In the process of writing this code, I decided to look up all my old documentation from the days when I was writing EDI code (decades ago). The EDI standard is composed first of definition for various segments. For example:
N1*ST*My Discount Store*92*333
A single line is known as a segment. The first “element” (between asterisks) is the segment identifier. This says what type of segment it is and how to interpret the various fields in the segment.
The fields shown above in order are:
- Entity Identifier Code
- Identification Code Qualifier
- Identification Code
The “N1” segment has a few other elements, but these are the ones represented in our segment. The “ST” in the first element (after the “N1”) indicates that this name is a “ship-to”. The ship to company name follows as element 2. The last two identifiers are values which the sender and receiver of the EDI document understand. They qualify the name/entity in some agreed upon way.
I’ve shown an EDI document previously. It is composed of numerous segments, each of which are designed to go with a specific “transaction set” (document). Typical EDI transmissions have probably under 50 lines, but they can have hundreds, depending on the transaction and the document type (purchase order, invoice, disbursement voucher).
It should be noted that even though there is an EDI standard for each type of document or transaction, each company may have a slightly different implementation of that standard.
EDI transactions are relatively easy to parse compared to XML. But one of the things I realized when I started looking over my documentation was that EDI is not necessarily a good format for storing data. You’re better off using a SQL database. The SQL back end can do a lot of work for you, but it takes a good designer to design the initial database structure.
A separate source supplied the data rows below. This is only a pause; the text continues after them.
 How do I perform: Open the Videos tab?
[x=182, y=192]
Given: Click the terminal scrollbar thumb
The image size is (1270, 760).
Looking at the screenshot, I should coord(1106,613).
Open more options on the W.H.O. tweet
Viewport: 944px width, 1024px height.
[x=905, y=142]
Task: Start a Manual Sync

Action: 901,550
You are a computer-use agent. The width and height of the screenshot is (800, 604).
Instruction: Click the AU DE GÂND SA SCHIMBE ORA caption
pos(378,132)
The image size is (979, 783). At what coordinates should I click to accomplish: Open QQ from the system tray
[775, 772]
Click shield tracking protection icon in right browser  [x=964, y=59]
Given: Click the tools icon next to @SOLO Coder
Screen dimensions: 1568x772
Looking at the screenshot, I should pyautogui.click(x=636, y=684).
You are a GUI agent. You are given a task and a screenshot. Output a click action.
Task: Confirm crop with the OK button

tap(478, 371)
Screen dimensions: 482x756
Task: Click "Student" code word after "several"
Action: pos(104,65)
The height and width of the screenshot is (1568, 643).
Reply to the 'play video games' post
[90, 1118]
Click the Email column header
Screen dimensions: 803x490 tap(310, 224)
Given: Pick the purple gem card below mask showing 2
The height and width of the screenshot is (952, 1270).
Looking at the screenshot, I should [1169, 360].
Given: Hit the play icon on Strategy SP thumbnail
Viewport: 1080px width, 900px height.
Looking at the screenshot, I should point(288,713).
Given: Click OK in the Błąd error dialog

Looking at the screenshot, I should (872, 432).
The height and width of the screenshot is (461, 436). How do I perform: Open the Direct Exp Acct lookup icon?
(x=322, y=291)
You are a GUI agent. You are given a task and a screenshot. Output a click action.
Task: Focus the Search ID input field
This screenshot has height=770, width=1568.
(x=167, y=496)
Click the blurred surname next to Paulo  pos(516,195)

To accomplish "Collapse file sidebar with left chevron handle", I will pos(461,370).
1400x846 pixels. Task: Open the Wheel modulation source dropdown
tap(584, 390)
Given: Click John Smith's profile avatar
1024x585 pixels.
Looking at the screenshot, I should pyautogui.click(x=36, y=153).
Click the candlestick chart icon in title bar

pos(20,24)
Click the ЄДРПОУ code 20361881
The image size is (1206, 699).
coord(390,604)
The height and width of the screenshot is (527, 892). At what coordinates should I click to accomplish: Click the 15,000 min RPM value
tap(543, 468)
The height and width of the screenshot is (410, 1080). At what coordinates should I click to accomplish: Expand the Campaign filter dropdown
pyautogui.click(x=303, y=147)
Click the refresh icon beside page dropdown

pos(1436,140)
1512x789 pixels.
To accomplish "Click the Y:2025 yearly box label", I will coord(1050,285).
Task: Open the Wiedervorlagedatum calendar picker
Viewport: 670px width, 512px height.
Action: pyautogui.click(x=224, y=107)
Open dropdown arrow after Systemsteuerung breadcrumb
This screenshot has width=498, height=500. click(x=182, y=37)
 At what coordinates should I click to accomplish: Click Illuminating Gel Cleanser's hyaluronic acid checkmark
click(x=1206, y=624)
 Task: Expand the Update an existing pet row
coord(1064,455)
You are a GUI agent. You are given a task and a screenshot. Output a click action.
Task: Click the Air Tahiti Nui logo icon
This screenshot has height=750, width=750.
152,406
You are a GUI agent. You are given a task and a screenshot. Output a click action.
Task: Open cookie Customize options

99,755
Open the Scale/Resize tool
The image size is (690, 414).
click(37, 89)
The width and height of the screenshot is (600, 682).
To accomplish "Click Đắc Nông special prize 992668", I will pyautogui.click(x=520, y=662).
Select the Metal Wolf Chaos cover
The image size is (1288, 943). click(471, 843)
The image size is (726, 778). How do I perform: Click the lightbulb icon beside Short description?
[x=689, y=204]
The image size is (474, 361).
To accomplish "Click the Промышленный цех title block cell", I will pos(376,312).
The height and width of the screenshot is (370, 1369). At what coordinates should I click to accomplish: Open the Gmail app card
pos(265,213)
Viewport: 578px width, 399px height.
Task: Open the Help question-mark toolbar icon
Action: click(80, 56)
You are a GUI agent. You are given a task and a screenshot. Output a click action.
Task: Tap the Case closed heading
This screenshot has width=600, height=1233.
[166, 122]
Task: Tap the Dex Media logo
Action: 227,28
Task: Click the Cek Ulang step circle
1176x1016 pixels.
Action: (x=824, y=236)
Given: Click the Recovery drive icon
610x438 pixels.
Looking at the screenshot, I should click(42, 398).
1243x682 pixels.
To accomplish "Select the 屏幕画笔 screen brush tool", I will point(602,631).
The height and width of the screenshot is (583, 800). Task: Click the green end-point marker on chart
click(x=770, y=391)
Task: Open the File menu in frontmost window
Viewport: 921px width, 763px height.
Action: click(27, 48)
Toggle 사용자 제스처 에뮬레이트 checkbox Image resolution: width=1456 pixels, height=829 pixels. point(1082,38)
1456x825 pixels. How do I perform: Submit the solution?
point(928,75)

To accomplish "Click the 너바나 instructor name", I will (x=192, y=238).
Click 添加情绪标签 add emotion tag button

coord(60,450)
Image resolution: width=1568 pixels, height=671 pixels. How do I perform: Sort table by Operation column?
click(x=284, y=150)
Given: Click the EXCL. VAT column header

What EDI excels at is the thing that XML supposedly (but not really) excels at– the transmission of “standard” data in a compact, easily parsable way. It’s even human-readable, if that was ever a selling point. (It was supposedly a selling point for XML, but I never knew anyone who tried to parse an XML document manually. The mutual agreement on each side of the EDI transaction (transmission and receipt) means that it’s a rather simple matter to parse a transaction set manually (if you wanted to) but particularly with automation.
Vcards are much like EDI documents, but because of the way the standard is implemented, parsing them can be hairy, more so than EDI. I had to veer off the standard in a couple of cases because of the way the standard implemented some items. But vcards are meant to not only serve as a medium for exchange of information (like EDI) but also as a storage format. My address book software reads a flat file of vcards in order to do its job. And it implements a subset of the standard. My parser is geared to my use of vcards, and is not robust when it comes to implementing the standard exactly.